---- GEGEBENE ANGABEN

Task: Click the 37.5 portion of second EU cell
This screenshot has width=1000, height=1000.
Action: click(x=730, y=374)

--------
---- GEGEBENE ANGABEN

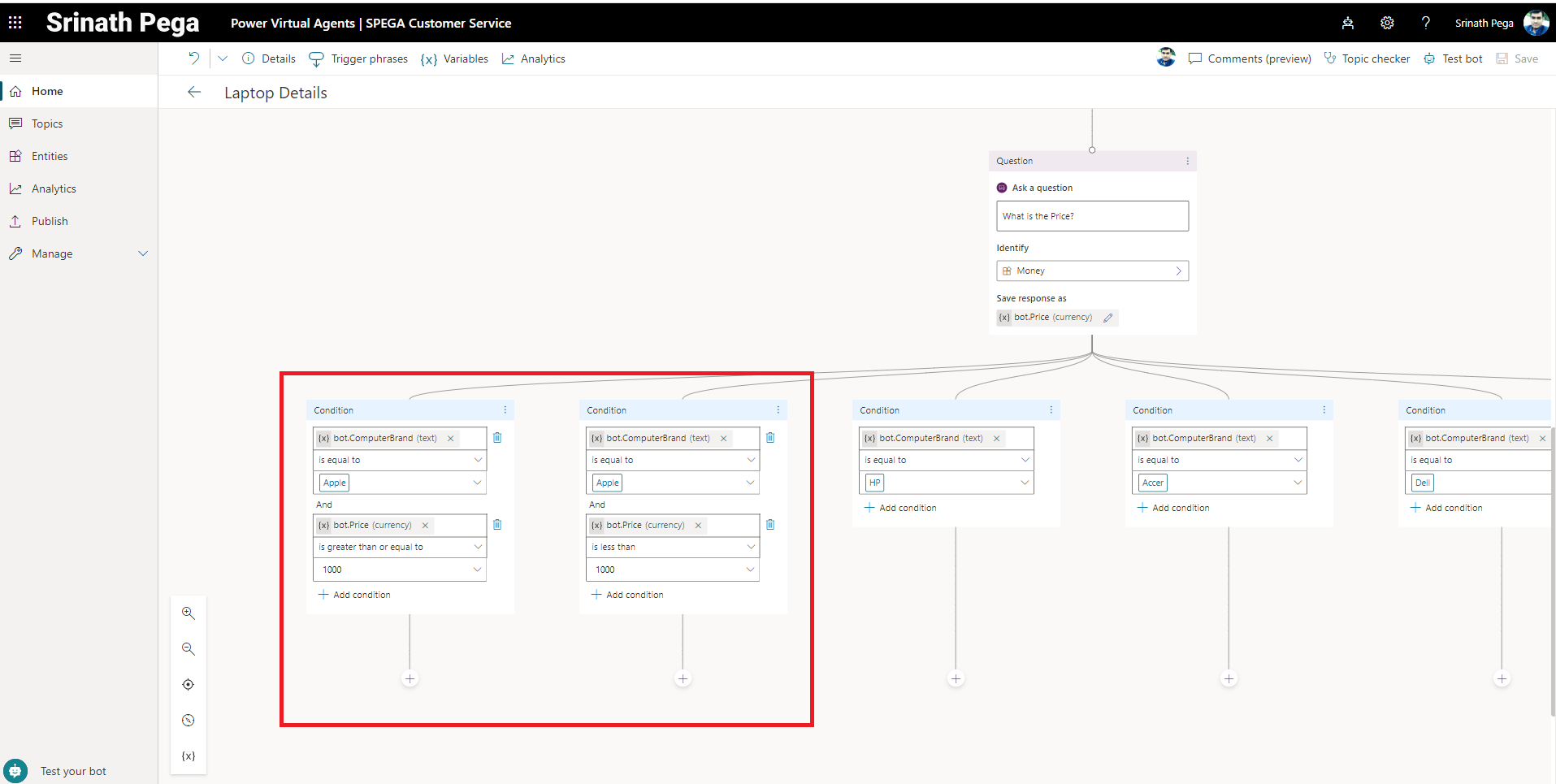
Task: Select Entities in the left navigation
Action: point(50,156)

--------

Bitte bringe die Zeilen zwischen der Zeile mit „Task: Click the“ und der Zeile mit „Action: click(x=730, y=374)“, beide eingeschlossen, in eine nummerierte Liste und lass Leerzeilen weg.

1. Task: Click the 37.5 portion of second EU cell
2. This screenshot has width=1000, height=1000.
3. Action: click(x=730, y=374)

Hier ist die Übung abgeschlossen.